▸ Text segment:
════════════════════

As we enjoy the autumn colours, good news from Japan with the Japanese government’s announcement that pandemic travel restrictions are being eased, and it will now be possible for non-Japanese visitors (including students and researchers) to enter the country, allowing so many plans, on hold throughout the pandemic, to begin to be realised. 

Our main focus this month is on events next week. We are delighted to welcome Rebecca Salter, President of the Royal Academy of Arts, to Norwich to deliver the 5th Robert Sainsbury Lecture on Thursday 18th November. This talk, which also represents our November Third Thursday, is the first time we hold a Third Thursday at the University of East Anglia rather than in the city centre. We are pleased to be co-hosting with our colleagues from the Sainsbury Centre, the Sainsbury Research Unit for the Arts of Africa, Oceania and the Americas, and the Faculty of Arts and Humanities. As well as a live audience, we will also be live-streaming the talk to the global audience who have been zooming in for our Online Third Thursday’s through the pandemic.

We will be back at the Norwich Cathedral Hostry for our December Third Thursday. Over the coming two months we will be consulting widely on the best format for these talks in the future, and welcome any feedback on the hybrid approach we have taken since September.

════════════════════

▸ Records supplied:
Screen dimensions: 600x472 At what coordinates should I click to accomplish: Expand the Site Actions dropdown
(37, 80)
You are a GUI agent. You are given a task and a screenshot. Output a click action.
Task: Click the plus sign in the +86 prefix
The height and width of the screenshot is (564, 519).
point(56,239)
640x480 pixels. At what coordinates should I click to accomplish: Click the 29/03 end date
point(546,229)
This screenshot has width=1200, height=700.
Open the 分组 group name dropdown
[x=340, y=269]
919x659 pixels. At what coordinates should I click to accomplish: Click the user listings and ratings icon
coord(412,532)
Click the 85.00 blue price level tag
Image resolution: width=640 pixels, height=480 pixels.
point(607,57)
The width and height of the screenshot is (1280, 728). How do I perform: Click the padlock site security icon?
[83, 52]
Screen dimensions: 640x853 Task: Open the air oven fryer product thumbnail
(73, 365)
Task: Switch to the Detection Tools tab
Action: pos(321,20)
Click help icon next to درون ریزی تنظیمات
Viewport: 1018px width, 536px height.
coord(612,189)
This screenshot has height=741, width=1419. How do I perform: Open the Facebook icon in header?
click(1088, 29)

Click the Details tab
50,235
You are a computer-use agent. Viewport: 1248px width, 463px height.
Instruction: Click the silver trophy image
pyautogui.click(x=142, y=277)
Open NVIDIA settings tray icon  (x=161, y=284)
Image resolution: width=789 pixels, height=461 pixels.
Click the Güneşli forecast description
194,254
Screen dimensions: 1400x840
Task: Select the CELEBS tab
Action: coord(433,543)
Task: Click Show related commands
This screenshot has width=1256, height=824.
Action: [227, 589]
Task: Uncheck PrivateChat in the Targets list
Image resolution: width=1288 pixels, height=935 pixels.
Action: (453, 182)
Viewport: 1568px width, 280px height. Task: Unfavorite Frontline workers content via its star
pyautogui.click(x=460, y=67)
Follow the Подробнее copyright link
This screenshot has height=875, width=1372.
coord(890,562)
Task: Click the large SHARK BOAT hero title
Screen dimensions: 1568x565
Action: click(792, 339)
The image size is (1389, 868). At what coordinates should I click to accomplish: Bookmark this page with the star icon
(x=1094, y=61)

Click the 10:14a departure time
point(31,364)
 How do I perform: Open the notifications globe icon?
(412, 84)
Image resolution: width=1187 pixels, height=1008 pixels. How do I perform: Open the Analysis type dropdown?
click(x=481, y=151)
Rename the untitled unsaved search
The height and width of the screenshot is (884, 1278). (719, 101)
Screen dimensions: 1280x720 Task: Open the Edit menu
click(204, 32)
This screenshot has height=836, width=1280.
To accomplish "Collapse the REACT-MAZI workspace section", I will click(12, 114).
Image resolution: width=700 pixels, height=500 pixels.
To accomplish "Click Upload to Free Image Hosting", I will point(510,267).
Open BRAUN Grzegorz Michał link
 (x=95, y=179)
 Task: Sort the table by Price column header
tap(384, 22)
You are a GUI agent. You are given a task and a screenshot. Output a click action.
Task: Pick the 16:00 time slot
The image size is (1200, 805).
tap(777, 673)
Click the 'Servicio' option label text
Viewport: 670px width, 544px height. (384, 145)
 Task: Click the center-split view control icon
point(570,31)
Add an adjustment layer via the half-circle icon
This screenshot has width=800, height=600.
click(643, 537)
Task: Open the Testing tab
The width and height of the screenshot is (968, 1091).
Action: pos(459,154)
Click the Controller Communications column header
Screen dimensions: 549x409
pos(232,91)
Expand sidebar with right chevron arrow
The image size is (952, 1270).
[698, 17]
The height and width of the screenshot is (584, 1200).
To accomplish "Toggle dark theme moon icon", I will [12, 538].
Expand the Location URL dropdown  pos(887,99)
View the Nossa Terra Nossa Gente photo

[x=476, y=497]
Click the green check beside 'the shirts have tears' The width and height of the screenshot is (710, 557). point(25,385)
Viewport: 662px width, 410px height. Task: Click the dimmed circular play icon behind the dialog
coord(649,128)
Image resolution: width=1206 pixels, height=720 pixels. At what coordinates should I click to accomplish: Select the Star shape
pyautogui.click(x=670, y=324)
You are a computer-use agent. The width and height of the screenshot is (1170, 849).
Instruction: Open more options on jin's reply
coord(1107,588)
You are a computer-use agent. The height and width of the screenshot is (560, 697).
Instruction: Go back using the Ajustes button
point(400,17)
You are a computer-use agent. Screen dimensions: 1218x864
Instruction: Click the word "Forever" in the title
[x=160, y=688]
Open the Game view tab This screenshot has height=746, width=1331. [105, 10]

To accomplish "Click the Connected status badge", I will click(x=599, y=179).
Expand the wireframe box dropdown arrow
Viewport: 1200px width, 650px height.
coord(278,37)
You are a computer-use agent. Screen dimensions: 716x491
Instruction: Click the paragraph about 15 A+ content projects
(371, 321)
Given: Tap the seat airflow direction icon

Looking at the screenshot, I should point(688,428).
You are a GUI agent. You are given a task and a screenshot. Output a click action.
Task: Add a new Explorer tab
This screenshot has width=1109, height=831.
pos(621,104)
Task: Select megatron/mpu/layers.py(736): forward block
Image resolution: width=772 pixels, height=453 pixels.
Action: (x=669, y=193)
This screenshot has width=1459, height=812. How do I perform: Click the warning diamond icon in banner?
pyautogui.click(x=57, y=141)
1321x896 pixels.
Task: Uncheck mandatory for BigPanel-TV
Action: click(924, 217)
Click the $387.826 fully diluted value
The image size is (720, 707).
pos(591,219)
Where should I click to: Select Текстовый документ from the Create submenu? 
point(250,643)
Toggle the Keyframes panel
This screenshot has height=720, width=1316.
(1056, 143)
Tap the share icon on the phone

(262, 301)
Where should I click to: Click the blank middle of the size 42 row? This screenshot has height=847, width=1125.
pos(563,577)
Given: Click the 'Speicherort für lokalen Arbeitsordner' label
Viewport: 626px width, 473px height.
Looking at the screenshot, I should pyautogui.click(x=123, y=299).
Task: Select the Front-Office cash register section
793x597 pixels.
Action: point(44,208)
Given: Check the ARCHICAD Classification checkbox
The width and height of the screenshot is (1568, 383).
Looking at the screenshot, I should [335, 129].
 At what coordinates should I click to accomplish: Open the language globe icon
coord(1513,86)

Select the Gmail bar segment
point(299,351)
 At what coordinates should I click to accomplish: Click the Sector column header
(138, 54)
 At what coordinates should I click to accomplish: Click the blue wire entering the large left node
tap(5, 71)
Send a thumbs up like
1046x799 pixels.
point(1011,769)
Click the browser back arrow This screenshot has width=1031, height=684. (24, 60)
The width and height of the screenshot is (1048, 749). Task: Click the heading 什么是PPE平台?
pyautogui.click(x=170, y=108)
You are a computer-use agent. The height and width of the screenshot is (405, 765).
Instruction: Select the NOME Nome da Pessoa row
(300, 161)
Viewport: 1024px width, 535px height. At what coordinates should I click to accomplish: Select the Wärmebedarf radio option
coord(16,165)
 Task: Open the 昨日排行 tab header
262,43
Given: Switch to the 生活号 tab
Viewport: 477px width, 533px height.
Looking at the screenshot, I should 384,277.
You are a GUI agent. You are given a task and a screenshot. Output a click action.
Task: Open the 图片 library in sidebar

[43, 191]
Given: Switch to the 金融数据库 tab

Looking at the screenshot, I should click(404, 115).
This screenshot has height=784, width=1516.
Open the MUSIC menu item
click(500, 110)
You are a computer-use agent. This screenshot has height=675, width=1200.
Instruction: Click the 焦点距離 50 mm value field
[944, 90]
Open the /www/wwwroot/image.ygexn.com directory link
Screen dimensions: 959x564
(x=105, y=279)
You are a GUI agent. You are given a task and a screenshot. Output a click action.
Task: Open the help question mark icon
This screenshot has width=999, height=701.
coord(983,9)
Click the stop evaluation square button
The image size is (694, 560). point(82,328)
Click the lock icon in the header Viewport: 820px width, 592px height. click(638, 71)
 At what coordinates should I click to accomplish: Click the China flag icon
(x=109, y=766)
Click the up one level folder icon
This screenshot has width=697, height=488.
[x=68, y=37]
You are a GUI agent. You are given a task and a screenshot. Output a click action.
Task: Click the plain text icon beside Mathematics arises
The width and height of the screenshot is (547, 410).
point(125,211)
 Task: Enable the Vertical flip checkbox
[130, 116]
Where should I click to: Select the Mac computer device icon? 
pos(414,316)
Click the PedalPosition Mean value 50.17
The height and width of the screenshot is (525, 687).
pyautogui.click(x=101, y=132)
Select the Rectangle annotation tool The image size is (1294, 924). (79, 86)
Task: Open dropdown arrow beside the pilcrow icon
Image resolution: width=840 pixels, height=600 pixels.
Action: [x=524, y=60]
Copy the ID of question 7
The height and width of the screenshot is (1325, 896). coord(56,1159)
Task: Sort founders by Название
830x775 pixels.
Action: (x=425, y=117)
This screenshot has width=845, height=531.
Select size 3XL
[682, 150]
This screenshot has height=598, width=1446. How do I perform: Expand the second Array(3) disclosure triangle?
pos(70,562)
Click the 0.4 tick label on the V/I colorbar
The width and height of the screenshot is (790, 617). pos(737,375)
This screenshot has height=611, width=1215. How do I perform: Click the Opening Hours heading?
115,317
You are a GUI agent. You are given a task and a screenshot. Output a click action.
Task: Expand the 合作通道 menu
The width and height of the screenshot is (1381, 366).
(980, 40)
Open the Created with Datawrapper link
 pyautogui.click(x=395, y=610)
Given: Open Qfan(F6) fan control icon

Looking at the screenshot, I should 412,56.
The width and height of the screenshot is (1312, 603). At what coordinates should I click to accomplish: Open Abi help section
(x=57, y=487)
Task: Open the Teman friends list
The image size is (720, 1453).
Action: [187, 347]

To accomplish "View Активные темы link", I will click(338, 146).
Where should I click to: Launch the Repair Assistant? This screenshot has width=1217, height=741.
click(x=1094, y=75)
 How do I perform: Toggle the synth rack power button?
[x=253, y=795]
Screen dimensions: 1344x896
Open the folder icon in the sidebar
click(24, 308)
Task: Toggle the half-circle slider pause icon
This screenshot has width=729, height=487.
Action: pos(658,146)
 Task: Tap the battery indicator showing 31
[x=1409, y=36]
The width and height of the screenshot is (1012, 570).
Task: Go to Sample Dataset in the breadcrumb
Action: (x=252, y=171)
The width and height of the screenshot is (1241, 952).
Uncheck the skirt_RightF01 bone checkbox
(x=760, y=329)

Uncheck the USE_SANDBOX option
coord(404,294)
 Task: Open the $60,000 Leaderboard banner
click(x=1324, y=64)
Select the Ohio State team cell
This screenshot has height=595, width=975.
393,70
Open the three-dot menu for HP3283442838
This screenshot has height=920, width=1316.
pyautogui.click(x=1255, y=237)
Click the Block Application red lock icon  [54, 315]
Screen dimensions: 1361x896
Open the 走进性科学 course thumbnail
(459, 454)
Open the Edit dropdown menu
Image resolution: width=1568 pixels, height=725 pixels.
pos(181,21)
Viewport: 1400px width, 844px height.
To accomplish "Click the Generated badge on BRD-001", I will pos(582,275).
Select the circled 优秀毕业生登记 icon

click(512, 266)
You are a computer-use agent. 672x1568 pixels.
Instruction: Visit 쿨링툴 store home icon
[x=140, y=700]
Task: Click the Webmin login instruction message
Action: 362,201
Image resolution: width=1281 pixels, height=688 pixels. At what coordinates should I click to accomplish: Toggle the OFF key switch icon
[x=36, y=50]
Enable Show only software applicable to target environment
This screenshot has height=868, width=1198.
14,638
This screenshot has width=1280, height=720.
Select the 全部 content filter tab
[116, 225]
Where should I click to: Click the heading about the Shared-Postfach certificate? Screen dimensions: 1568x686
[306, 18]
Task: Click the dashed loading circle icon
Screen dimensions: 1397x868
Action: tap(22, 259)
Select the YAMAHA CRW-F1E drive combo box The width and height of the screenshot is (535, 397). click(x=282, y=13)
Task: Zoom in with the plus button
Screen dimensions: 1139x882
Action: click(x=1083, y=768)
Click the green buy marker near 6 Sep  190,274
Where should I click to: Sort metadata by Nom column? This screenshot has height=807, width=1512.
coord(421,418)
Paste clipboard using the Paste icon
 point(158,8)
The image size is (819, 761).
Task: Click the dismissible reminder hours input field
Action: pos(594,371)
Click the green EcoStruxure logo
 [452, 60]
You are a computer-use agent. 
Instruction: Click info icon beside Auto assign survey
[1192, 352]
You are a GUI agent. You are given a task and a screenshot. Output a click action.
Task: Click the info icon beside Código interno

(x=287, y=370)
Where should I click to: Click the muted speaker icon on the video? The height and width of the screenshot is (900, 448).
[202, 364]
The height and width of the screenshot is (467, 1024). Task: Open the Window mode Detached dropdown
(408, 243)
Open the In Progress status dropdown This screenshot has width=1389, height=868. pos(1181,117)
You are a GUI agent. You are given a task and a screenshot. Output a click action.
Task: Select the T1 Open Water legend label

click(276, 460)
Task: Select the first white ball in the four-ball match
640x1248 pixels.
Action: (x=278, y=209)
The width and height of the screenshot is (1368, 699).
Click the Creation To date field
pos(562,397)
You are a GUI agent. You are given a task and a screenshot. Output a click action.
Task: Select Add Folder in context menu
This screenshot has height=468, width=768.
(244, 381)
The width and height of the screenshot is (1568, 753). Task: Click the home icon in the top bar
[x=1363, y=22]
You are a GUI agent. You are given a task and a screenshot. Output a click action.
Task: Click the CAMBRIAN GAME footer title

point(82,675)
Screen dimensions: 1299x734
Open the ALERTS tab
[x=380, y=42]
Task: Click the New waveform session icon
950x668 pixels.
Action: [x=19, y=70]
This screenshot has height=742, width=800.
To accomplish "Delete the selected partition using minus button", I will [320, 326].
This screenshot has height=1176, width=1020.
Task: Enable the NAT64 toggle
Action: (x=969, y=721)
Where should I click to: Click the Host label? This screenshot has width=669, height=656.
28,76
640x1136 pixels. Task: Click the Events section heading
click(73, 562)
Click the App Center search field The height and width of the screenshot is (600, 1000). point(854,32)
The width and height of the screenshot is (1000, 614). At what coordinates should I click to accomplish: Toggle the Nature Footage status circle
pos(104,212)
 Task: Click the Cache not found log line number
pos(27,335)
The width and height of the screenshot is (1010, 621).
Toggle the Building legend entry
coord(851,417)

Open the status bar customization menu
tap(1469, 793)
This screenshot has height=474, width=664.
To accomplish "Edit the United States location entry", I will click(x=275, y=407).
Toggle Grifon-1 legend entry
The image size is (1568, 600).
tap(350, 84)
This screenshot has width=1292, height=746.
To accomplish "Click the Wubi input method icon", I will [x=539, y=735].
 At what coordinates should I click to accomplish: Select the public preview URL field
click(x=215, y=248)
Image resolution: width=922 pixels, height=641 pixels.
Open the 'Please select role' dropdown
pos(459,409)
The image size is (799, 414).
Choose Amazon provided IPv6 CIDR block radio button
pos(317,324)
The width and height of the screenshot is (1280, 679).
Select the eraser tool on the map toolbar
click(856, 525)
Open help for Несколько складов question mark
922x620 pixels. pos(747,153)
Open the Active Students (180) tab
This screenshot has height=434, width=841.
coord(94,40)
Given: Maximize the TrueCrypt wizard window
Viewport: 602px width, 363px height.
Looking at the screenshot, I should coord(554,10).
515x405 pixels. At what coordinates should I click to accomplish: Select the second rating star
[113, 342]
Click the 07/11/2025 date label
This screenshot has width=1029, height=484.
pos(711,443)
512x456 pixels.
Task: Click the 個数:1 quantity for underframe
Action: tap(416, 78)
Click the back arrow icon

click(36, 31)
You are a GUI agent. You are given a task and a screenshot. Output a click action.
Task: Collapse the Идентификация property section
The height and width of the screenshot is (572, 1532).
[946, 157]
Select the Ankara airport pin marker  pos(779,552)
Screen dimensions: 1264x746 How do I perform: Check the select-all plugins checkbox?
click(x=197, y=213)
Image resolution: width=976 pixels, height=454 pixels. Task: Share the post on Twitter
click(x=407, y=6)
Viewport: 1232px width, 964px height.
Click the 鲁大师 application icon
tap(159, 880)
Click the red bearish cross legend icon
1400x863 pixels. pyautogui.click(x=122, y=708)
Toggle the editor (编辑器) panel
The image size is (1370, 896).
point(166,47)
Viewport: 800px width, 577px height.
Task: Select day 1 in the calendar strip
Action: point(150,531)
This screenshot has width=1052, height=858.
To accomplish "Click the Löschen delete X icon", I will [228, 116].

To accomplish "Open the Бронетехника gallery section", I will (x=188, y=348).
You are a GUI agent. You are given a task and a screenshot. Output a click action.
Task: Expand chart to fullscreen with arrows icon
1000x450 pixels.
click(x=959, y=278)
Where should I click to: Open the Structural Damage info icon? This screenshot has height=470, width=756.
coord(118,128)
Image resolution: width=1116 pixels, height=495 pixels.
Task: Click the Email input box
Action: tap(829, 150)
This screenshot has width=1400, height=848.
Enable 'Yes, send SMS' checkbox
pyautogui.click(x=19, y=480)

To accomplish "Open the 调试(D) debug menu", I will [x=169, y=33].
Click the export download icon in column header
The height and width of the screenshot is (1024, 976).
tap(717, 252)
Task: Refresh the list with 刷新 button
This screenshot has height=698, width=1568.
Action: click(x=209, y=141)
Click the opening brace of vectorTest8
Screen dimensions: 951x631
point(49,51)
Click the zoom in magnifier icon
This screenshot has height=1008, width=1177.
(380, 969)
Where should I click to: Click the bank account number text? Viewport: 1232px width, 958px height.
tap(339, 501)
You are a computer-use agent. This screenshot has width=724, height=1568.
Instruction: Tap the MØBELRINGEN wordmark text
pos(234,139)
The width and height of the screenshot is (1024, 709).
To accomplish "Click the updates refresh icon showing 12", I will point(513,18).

════════════════════

▸ Brief: Write what comes next in the text about the Third Thursday talks, starting after its last sentence. The records come from a separate source.

▸ Task answer:
We are also marking two decades of the Sainsbury Institute in our headquarters in the Cathedral Close. We have been working through the archives reminding ourselves of some of the highlights of the last twenty years, and developing a new Sainsbury Institute Online Timeline, to which we will continue to add.
Do take a look and let us know if there are particular aspects or stories you would like to see enhanced.

The rest of this e-bulletin comprises two reports. One is for the Beyond Japan podcast series, hosted by our own Oliver Moxham. Conceived of as a way of maintaining and enhancing our networks during lockdown, this series of weekly interviews is listened to by a large global audience. This report features some feedback from a selection of the speakers whose research we have profiled. 

The other is on the October Third Thursday lecture, about Amanohashidate by Zoe Shipley, graduate of our MA Interdisciplinary Japanese Studies. We were very grateful to our Research Fellow in our Centre for Archaeology and Heritage, Dr Andy Hutcheson, for stepping in at the last moment, and look forward to rescheduling the talk by our Robert and Lisa Sainsbury Fellow Dr Eiko Honda. 

I end this month with the sad news that Sakata Yoshie (interview video in Japanese, created by Doshisha University) with whom we worked for the exhibition Washi: The art of Japanese paper at the Norwich University of the Arts in 2013, passed away on 1st November following a long illness. We offer her family and friends our sincere condolences.